SHORT PROBLEM:
Output the material as a numbered list, starting with its first line and continuing through the line with "Image resolution: width=1456". Omit blank lines.

DATASET ENTRIES:
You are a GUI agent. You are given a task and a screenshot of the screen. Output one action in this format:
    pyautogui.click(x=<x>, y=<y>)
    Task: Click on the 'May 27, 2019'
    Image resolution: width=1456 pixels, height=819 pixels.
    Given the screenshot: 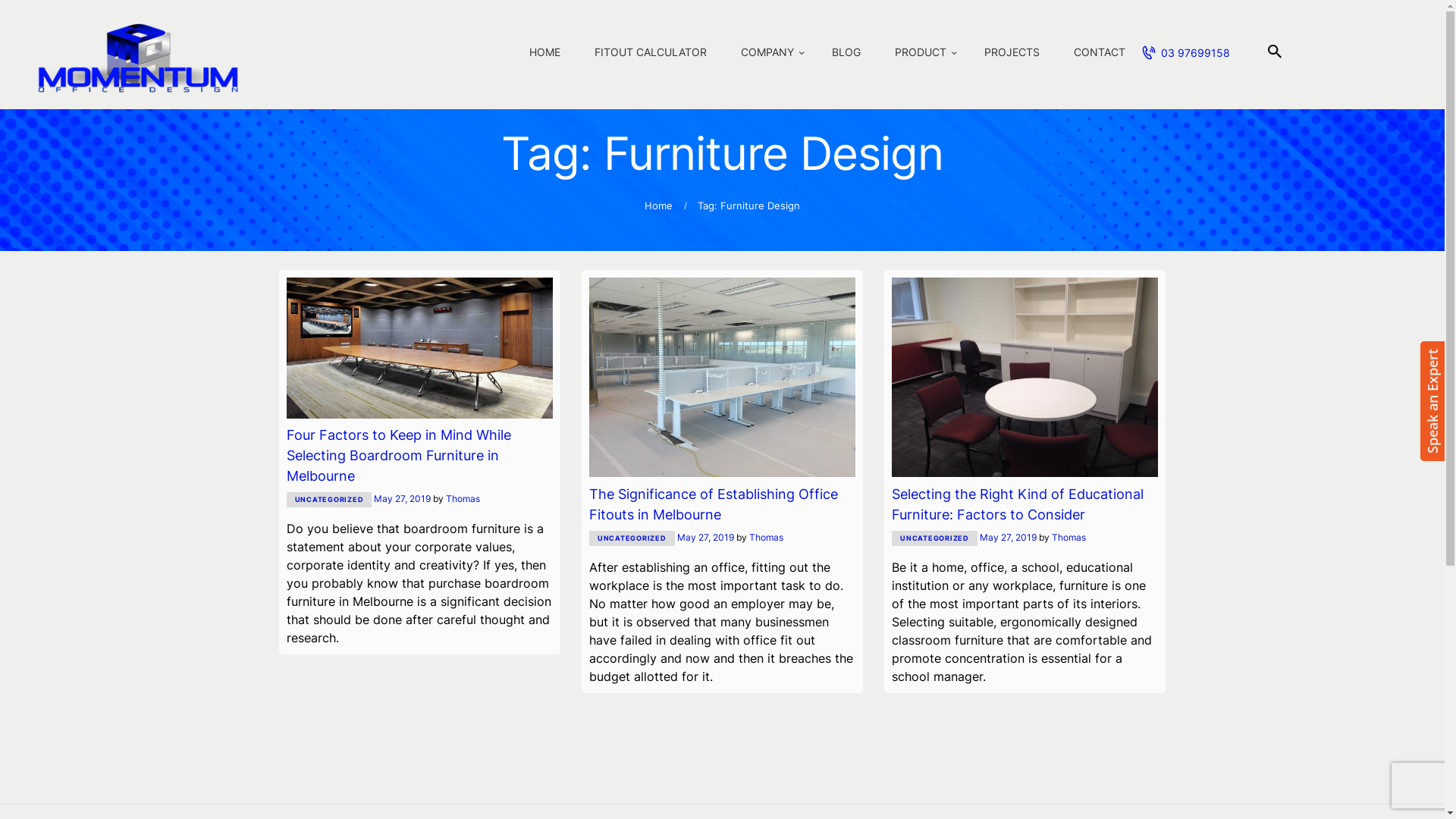 What is the action you would take?
    pyautogui.click(x=402, y=498)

ANSWER TO THE EXERCISE:
1. You are a GUI agent. You are given a task and a screenshot of the screen. Output one action in this format:
2.     pyautogui.click(x=<x>, y=<y>)
3.     Task: Click on the 'May 27, 2019'
4.     Image resolution: width=1456 pixels, height=819 pixels.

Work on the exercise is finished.